CUDA fft against CPU fft

Dear all,

in my attempts to play with CUDA in Julia, I’ve come accross something I can’t really understand -hopefully because I’m doing something wrong. The fact is that in my calculations I need to perform Fourier transforms, which I do wiht the fft() function. But sadly I find that the result of performing the fft() on the CPU, and on the same array transferred to the GPU, is different. My code is simply

using CuArrays 
using CUDAnative 
using CUDAdrv

using FFTW

N = 64;
A = rand(Float32,N,N,N);
B = fft(A);
Ad = cu(A);
Bd = fft(Ad);
BB = Array(Bd);

maximum(abs.(B-BB))
> 0.015625f0

…and the difference worsens with increasing N. For instance with N=256 I get a difference (in a single run) of 0.2275149f0. Of course the value of the FT also grows, so at this point I see small differences that are neither negligible nor impossible to live with.
So is this an expected behaviour? Or am I doing something weird?

Best regards,

Ferran.

The values at those indices is probably huge:

julia> findmax(abs.(B-BB))
(1.0f0, CartesianIndex(1, 1, 1))

julia> (B-BB)[1,1,1]
-1.0f0 + 0.0f0im

julia> B[1,1,1]
8.388863f6 + 0.0f0im

julia> BB[1,1,1]
8.388864f6 + 0.0f0im

Relative accuracy seems fine:

julia> isapprox(B, BB)
true

The FFT stuff is tested for accuracy: CuArrays.jl/fft.jl at master · JuliaGPU/CuArrays.jl · GitHub
What kind of accuracy do you expect?

Hi,
the question you pose me is an interesting one :slight_smile:
The FT is part of an iterated solver for an integro-differential equation… so in short, I don’t think it is going to be a problem. I was just curious to notice the differences between the fft() in CPU and the fft() in GPU, both performed on numbers with the same precision (float32). Naively I would have thought that the precision would be the same…
Best,
Ferran.

2 things :

  1. are you sure the CPU version is more precise? Did you try running using float64, for instance, to compare to the float32 results?
  2. One should not expect identical answer between CPU and GPU, even though they both use ieee floating point. The reason is that the order in which operations are performed, which is not even well-defined in a parallel environment, will change the results. Floating point addition is not associative

if relative differences get much bigger than ε√N, with ε the machine precision, then start to worry

Actually, a properly implemented FFT has errors that grow far more slowly than this, proportional to ε√log(N).

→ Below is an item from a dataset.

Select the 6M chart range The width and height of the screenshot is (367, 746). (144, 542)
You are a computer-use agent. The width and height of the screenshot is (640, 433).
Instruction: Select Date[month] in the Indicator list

But in any case the key here is to look at the relative errors, not absolute errors. I would compare to the same transform performed in double precision (which you can treat as the “correct” result), e.g. try looking at:

B = fft(A)
Bc = Array(fft(cu(A))
Bd = fft(Float64.(A))
norm(B - Bd) / norm(Bd),  norm(Bc - Bd) / norm(Bd)

i.e. the relative (L2 norm) errors for both FFTs. If they are not both similar in magnitude to eps(Float32) (≈ 1.2e-7) then something is wrong.

1 Like